The whole package represents a massive reallocation of social wealth from the poorest to the richest, and is justified in a thoroughly demagogic fashion by most political parties and a majority of the media as a “campaign for job creation.”
Germany’s outgoing SPD-Green Party government had already saved 30 billion euros taken from the poorest layers of the population via social cuts, and handed this money over to the rich and super-rich in the form of tax gifts. Over the same period, many German enterprises have recorded record profits while at the same time wiping out huge numbers of jobs.
Along with the destruction of legally regulated tariff jobs, the attacks on Germany’s welfare system are aimed at forcing the unemployed to accept low-wage employment. Within the space of a few years, a huge low-wage sector has been established with up to 6 million such jobs. Now this sector is to be systematically expanded.
Big business associations and their institutes are determined to introduce American-type conditions in Germany and Europe. Recent events should serve as a warning. A few weeks ago, the management of Delphi, America’s largest auto supplier, with more than 35,000 workers in the US and many works in other countries, demanded wage cuts of 60 percent for its American workers and then filed for bankruptcy protection in order to impose its demands.

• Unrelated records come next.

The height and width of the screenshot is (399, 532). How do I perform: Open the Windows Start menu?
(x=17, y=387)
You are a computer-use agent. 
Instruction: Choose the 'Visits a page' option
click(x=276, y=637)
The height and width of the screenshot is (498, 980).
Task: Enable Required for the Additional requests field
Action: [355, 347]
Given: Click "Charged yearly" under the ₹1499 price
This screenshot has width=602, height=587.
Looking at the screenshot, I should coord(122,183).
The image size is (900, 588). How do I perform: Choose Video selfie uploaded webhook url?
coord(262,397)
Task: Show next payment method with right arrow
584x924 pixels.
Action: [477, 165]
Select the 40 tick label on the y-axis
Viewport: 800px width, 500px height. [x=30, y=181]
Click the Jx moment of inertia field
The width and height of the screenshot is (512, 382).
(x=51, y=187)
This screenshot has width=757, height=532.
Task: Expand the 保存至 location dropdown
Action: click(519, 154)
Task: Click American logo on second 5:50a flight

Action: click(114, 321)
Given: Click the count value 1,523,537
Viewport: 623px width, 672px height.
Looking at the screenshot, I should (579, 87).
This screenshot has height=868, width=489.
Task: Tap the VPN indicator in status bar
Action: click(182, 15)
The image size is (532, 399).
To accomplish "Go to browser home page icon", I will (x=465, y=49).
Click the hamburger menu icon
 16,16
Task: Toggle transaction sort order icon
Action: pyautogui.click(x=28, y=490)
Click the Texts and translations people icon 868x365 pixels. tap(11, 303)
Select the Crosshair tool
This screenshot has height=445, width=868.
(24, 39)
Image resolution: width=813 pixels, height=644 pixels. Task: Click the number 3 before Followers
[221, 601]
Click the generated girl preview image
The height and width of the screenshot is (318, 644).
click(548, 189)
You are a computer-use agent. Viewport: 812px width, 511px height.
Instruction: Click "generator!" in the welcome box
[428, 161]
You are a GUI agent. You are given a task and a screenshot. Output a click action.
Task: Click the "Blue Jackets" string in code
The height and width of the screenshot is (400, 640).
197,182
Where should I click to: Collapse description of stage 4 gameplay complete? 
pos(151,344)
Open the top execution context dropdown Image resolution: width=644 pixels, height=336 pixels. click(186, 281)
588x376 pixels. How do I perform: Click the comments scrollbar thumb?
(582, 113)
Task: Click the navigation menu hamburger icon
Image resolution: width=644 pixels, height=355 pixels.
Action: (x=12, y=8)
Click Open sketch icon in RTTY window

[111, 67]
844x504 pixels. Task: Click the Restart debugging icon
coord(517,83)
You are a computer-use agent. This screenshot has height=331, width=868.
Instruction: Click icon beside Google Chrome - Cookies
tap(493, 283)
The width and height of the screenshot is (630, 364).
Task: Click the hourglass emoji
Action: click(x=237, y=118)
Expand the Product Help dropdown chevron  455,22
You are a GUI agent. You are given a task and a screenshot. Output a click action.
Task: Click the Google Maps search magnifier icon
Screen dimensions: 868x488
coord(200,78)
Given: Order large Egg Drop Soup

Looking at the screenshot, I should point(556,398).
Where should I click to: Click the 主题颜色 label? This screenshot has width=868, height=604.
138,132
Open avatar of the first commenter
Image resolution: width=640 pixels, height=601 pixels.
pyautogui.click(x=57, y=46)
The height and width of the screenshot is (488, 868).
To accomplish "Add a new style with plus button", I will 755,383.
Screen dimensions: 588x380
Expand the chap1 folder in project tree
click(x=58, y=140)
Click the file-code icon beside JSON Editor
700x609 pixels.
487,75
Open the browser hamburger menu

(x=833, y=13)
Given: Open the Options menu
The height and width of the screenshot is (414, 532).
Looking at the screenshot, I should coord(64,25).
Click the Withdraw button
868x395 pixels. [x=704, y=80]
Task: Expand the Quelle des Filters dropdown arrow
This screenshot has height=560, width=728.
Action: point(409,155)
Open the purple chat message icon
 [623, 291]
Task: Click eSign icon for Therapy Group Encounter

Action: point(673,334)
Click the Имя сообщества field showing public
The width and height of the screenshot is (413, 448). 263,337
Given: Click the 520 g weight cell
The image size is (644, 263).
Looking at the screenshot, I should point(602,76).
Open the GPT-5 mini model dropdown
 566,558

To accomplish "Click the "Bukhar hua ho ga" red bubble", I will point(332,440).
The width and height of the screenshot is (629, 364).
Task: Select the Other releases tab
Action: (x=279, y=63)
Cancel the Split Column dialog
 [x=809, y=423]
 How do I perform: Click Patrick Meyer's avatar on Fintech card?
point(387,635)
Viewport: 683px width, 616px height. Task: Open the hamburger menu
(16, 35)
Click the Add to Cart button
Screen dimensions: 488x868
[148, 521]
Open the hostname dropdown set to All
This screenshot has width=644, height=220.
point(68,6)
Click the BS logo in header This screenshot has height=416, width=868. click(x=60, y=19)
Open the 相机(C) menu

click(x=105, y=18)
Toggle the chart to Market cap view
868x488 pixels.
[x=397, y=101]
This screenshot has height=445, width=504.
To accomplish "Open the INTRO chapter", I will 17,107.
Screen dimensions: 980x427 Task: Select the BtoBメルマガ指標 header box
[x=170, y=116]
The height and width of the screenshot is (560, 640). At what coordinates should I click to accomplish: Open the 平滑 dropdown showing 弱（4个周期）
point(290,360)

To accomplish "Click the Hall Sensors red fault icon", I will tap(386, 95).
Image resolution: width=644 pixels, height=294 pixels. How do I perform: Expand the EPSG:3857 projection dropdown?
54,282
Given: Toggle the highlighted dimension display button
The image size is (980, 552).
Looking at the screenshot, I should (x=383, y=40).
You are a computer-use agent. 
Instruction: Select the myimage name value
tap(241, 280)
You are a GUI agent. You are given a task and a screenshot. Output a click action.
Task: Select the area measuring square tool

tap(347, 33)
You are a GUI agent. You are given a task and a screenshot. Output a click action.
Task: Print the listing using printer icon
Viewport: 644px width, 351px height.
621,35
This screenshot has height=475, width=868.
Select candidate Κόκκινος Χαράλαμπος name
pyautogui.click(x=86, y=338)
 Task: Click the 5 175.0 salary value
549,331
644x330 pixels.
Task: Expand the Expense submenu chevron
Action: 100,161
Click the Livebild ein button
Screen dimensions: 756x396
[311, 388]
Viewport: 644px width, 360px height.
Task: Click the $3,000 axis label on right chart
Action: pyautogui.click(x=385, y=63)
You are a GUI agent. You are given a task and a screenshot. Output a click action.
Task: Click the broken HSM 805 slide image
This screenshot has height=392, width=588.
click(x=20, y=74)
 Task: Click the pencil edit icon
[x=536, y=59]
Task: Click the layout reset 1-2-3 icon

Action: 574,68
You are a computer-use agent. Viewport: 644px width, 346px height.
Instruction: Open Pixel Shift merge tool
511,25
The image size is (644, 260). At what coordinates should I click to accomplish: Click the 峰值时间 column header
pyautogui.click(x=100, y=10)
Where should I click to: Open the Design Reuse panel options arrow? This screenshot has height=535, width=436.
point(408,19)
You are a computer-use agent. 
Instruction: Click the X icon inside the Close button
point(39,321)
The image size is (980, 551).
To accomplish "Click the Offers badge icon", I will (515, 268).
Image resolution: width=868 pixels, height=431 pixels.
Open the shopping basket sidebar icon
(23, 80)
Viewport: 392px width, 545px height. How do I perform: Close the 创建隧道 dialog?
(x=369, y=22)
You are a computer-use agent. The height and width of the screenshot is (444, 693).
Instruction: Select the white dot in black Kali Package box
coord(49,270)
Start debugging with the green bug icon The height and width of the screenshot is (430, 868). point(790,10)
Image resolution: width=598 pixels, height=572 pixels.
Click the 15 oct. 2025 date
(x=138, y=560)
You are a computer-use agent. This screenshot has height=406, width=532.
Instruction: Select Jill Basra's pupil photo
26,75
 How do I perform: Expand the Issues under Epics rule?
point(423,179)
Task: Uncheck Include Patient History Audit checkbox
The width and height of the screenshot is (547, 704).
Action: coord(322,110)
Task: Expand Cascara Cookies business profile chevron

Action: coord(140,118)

The preface to the dissertation “Vision Germany: What Must Be Done Now” recommends that the state should take less responsibility and give more freedom of choice to the individual. Privatisation and competition are regarded as the basis for growth and prosperity.
A glimpse across the Atlantic shows the real meaning of such clichés. The recent hurricane disaster in New Orleans was testimony to the devastating consequences of privatising social life and subjecting every aspect of society to the profit motives of a privileged minority.
The fact that the Cologne Institute had a finished economic programme for implementation by all governing parties just a few days after the election throws light on the forces behind the decision for early elections in Germany. In view of increasing public opposition to government policy, the most influential business groups were vehemently opposed to any “standstill” until scheduled elections due in autumn of next year. They are determined to impose their anti-social policies at all costs and without delay.
Germany’s new chancellor, Angela Merkel (CDU), has already made clear where she stands. Last Sunday, she assured press representatives there would be “no return to social romanticism.”